Atherosclerosis is a chronic inflammatory disease caused mainly by
lipid accumulation and excessive inflammatory immune response. Although the
lipid-lowering and cardioprotective properties of
bilirubin, as well as the negative relationship between
bilirubin and
atherosclerosis, were well documented, it is not yet clear whether
bilirubin can attenuate
atherosclerosis in vivo. In this study, we investigated the role of
bilirubin in improving
atherosclerosis. We found that mildly elevated
bilirubin significantly reduced the risk factors of
atherosclerosis, such as plasma
glucose, total
cholesterol, and
low-density lipoprotein cholesterol, and the formation of
atherosclerotic plaques, liver total
cholesterol, and
cholesterol ester concentration in
apolipoprotein E-deficient (
ApoE-/-) mice fed a western-type (high fat) diet. It was further found that
bilirubin could promote the degradation of
3-Hydroxy-3-Methylglutaryl-CoA Reductase (HMGCR), a rate-limiting
enzyme for endogenous
cholesterol synthesis.

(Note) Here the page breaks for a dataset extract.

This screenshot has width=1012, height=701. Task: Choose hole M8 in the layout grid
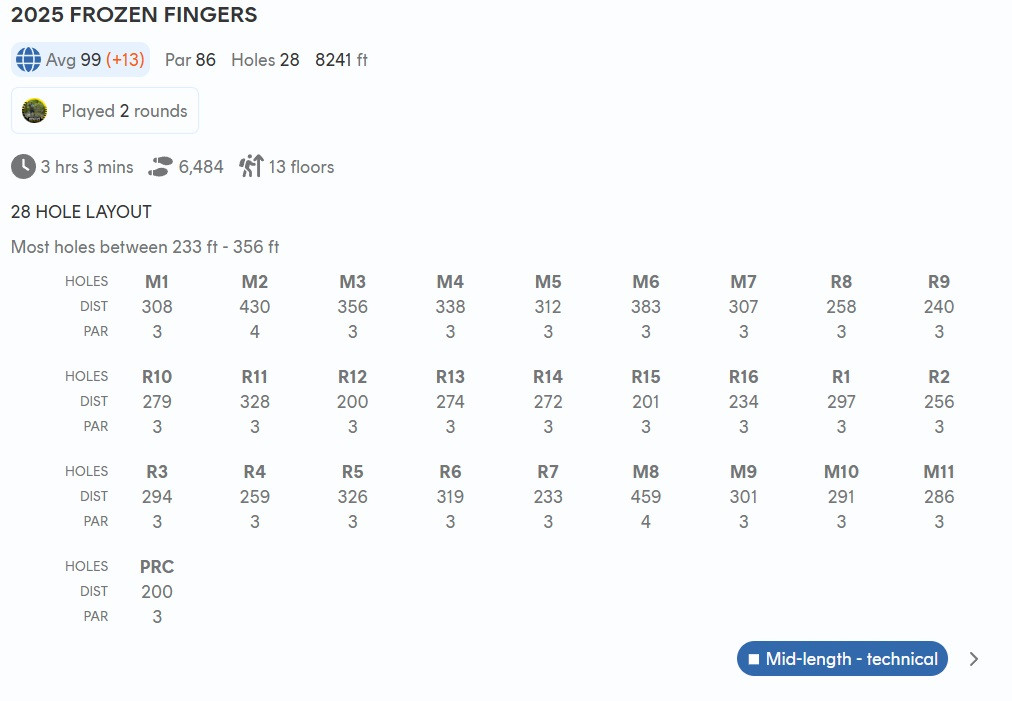(x=646, y=472)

Using mass cytometry-based high dimensional single cell analysis, we observed a decrease of natural killer cells and an increase of dendritic cells and myeloid-derived suppressor cells, which all are closely associated with
atherosclerosis risk factors and contribute to the improvement of
atherosclerosis, in
ApoE-/- mice treated with
bilirubin. By in-depth analysis, modulation of multiple spleen or peripheral blood T cell clusters exhibiting either positive or negative correlations with total
cholesterol or
low-density lipoprotein cholesterol was detected after
bilirubin treatment. In this study, we demonstrate that
bilirubin serves as a negative regulator of
atherosclerosis and reduces
atherosclerosis by inhibiting
cholesterol synthesis and modulating the immune system.